Ralph Ellison photo portrait seated.jpg
Ralph Waldo Ellison (from Wikipedia)
One of my literary heroes, Ralph Ellison, considered art to be essential to democracy. His perspective was of an African-American man in the twentieth century after the Second World War. As the United States goes through an election tumult in 2016, Ellison's views about fiction (my area in the artistic field) and American democracy may convince people that art has a role in elucidating the aims towards which political entities generally should be directed.
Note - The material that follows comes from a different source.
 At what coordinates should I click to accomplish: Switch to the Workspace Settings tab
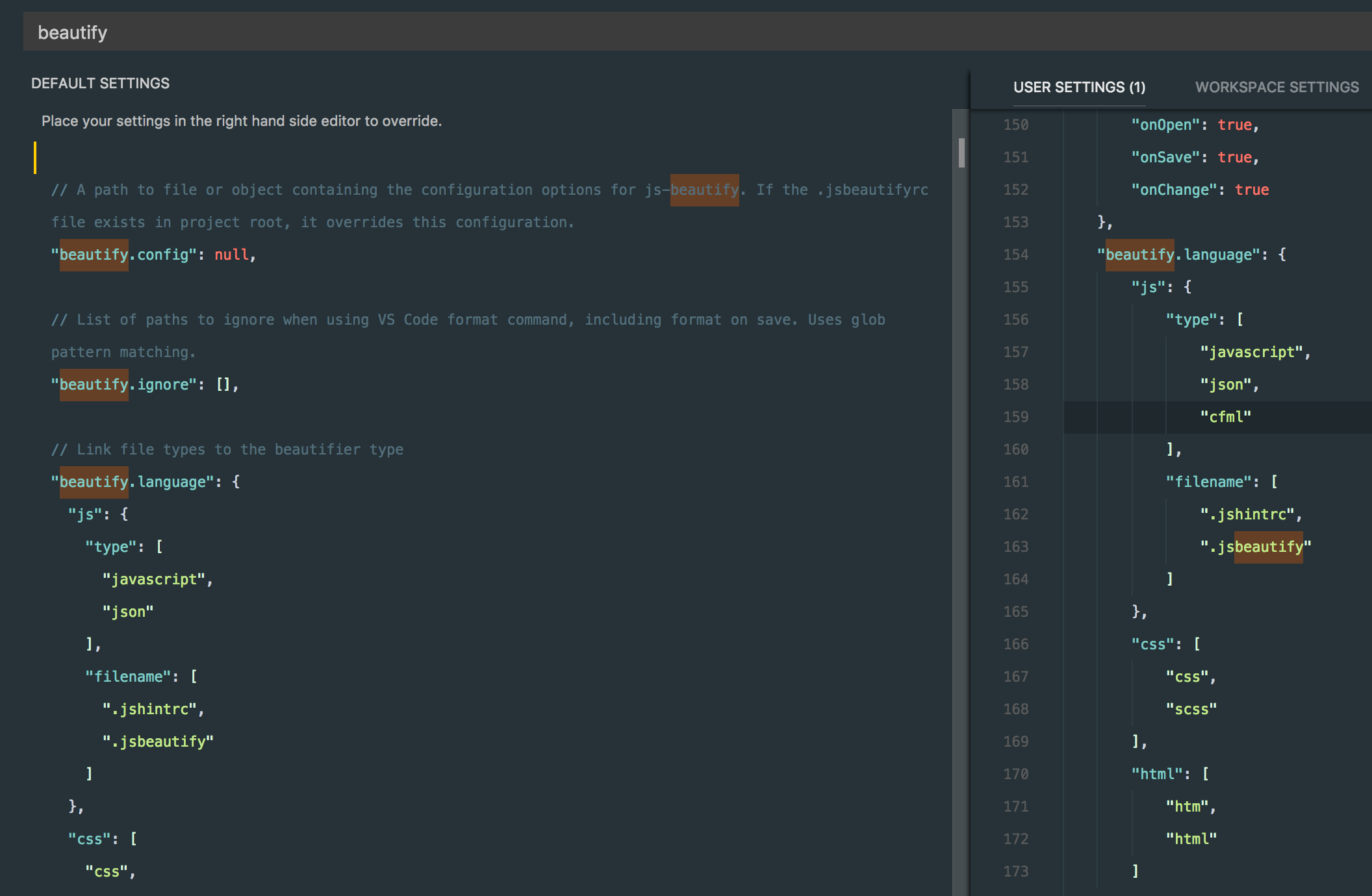point(1277,87)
In the 1981 introduction to his 1952 novel Invisible Man, Ellison explains the genesis of his novel as a convergence of artistic ambition and  "social responsibility":

"[I]t would seem that the interests of art and democracy converge, the development of conscious, articulate citizens being an established goal of this democratic society, and the creation of conscious, articulate characters being indispensable to the creation of resonant compositional centers through which an organic consistency can be achieved in the fashioning of fictional forms. By way of imposing meaning upon our disparate American experience the novelist seeks to create forms in which acts, scenes and characters speak for more than their immediate selves, and in this enterprise the very nature of language is on his side. For by a trick of fate (and our racial problems notwithstanding) the human imagination is integrative--and the same is true of the centrifugal force that inspirits the democratic process. And while fiction is but a form of symbolic action, a mere game of "as if," therein lies its true function and its potential for effecting change. For at its most serious, just as is true of politics at its best, it is a thrust toward a human ideal. And it approaches that ideal by a subtle process of negating the world of things as given in favor of a complex of man-made positives."
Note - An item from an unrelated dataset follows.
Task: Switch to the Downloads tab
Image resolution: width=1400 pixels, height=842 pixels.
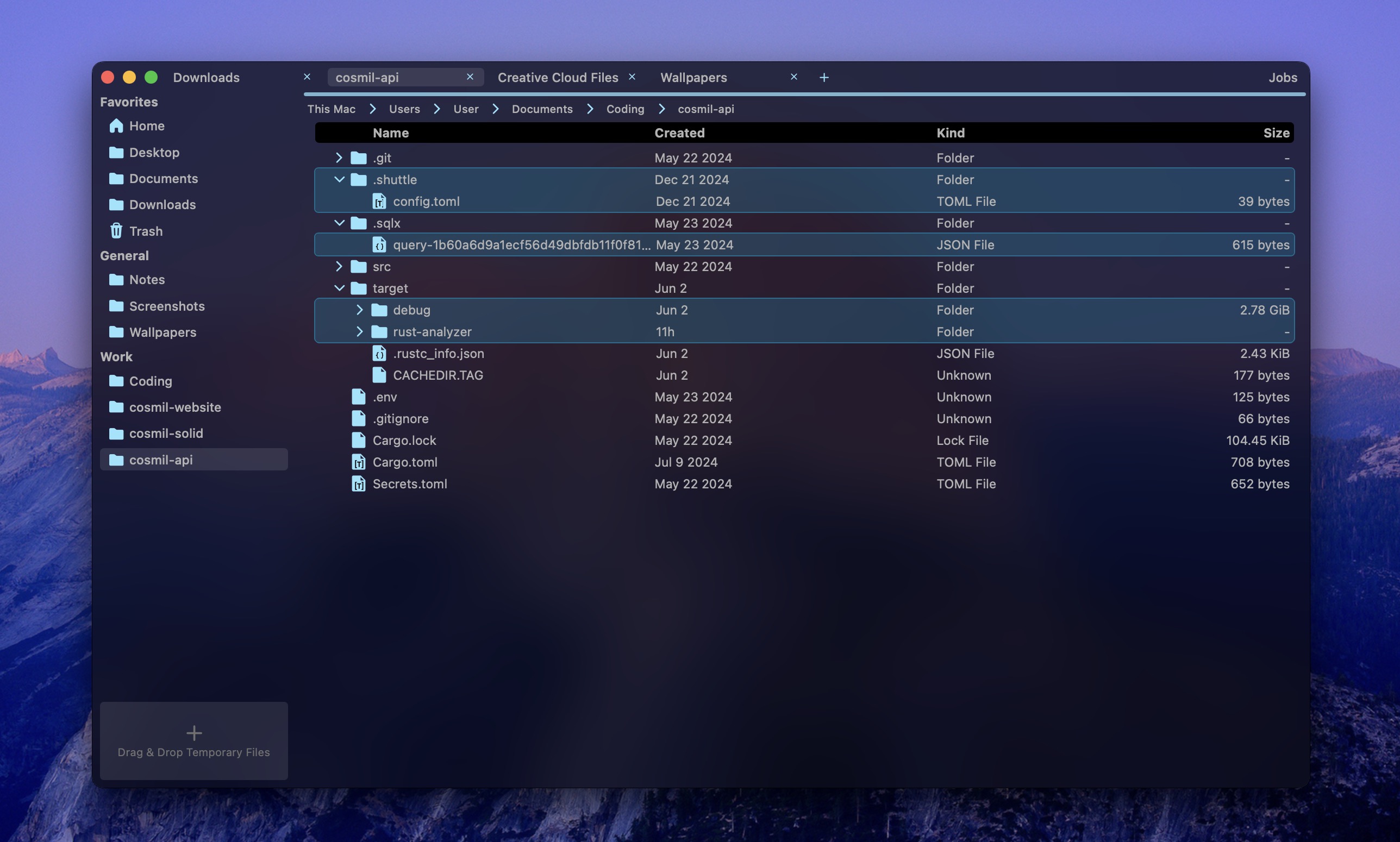Action: tap(207, 78)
Ellison goes on draw an analogy from Mark Twain's The Adventures of Huckleberry Finn, in which the young white Huck goes on a river adventure on a raft with his friend and slave Jim. Their adventure constitutes a mental space "in which the actual combines with the ideal and gives us representations of a state of things in which the highly placed and the lowly, the black and the white, the northerner and the southerner, the native-born and the immigrant are combined to tell us of transcendent truths and possibilities."  Fiction, then, "could be fashioned as a raft of hope, perception and entertainment that might help keep us afloat as we tried to negotiate the snags and whirlpools that mark our nation's vacillating course towards and away from the democratic ideal."

This view of creativity, then combines art, a widely recognizable avatar of creativity, with political reform. Such reform depends on the willingness to rectify dysfunction by implementing new models of governance. To create new mechanisms for governance requires, of course, creativity. Political reformers, then, as far as Ellison is concerned, could use the skills people develop in reading and writing fiction to power the "centrifugal force" that leads to a desire to modify the status quo.